PMID: 36415122 DOI: 10.1002/cpdd.1197
Abstract
JNJ-73763989, composed of the 2 short-interfering RNA triggers JNJ-73763976 and JNJ-73763924, targets all hepatitis B virus messenger RNAs, thereby reducing all viral proteins. In this phase 1, single-site, open-label, parallel-group, randomized study, participants were given 1 subcutaneous injection of JNJ-73763989 (100 or 200 mg) to investigate the pharmacokinetics, safety, and tolerability of JNJ-73763989 in healthy Chinese adult participants.
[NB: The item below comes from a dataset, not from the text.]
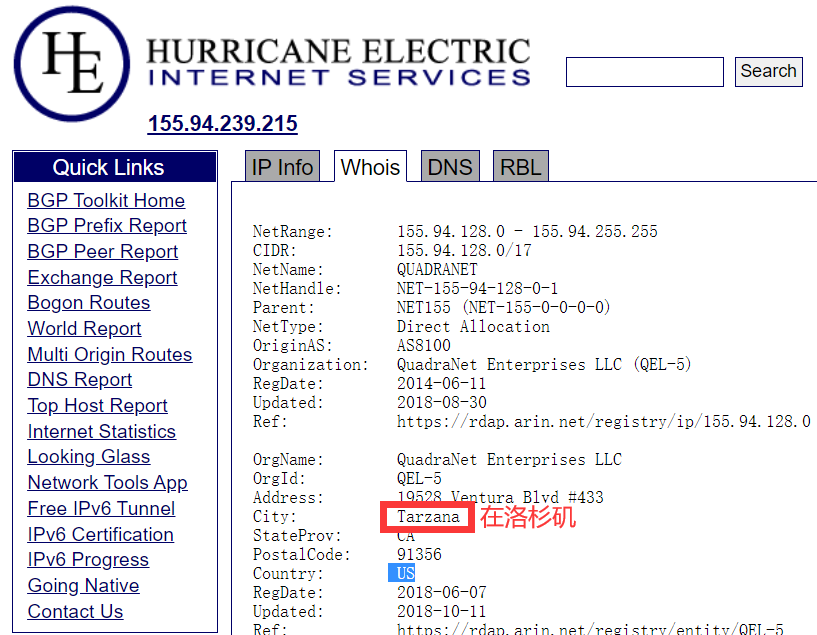This screenshot has width=817, height=635.
Task: Switch to the DNS tab
Action: 449,167
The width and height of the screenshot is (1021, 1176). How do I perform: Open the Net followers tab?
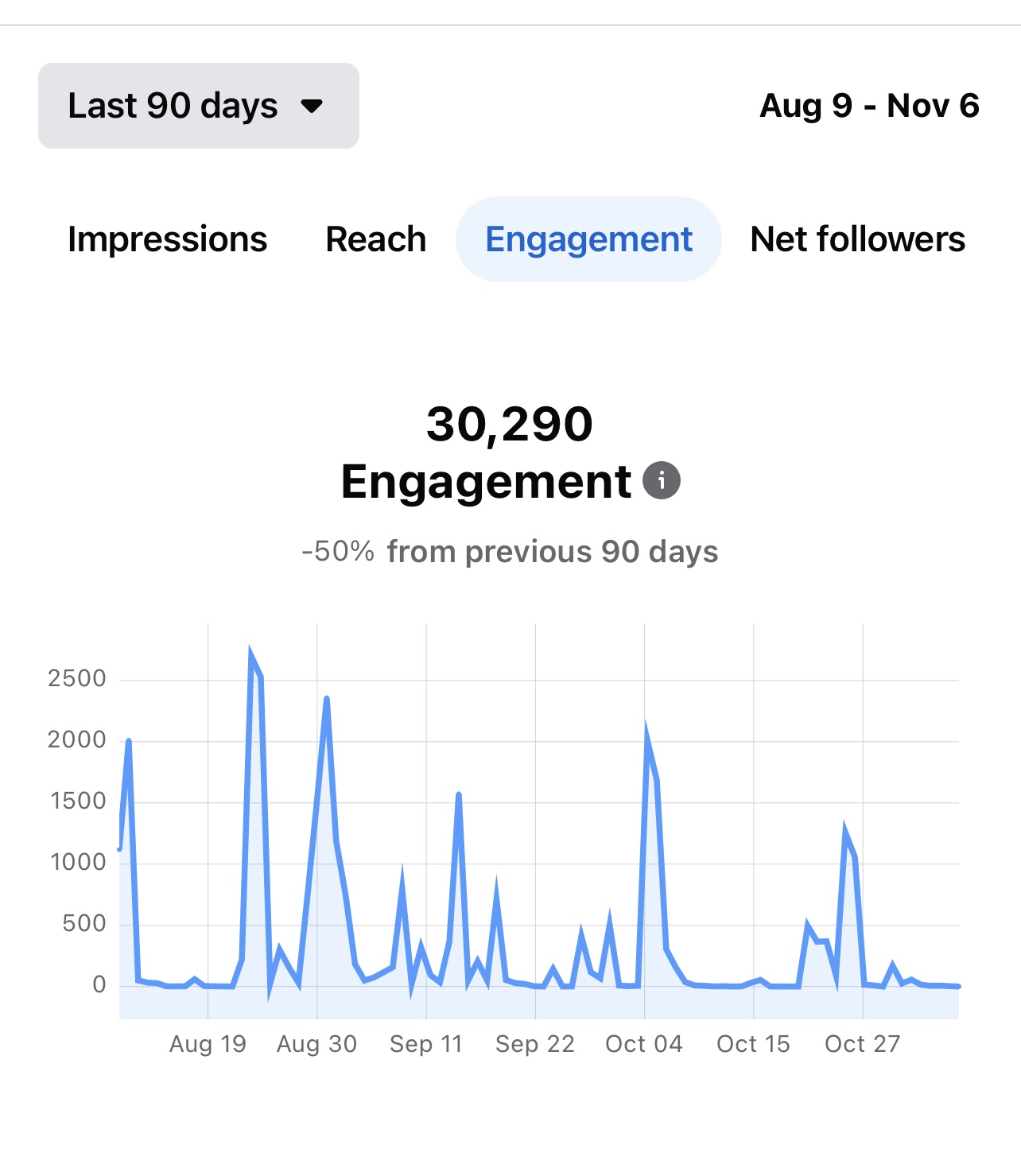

Plasma and urine pharmacokinetic parameters were determined for each trigger up to 48 hours after dosing. Eighteen participants, 9 per dose group, were enrolled. The median age and weight were 33.0 years and 73.65 kg; 83.3% were male. Exposure of both triggers increased dose proportionally. Median time to maximum concentration ranged from 6.0 to 10.0 hours, and mean elimination half-life ranged from 4.5 to 4.8 hours across both triggers and doses. Mean urinary excretion for JNJ-73763976 and JNJ-73763924 ranged from 17.7% to 19.4% and 13.1% to 13.2% for the 100- and 200-mg dose groups, respectively. All treatment-emergent adverse events (AEs) were mild and resolved by study end, and no AEs or serious AEs resulted in premature study discontinuation or death. Overall, the pharmacokinetics of JNJ-73763989 in healthy Chinese participants were consistent with previous studies, and JNJ-73763989 was generally safe and well tolerated after a single dose.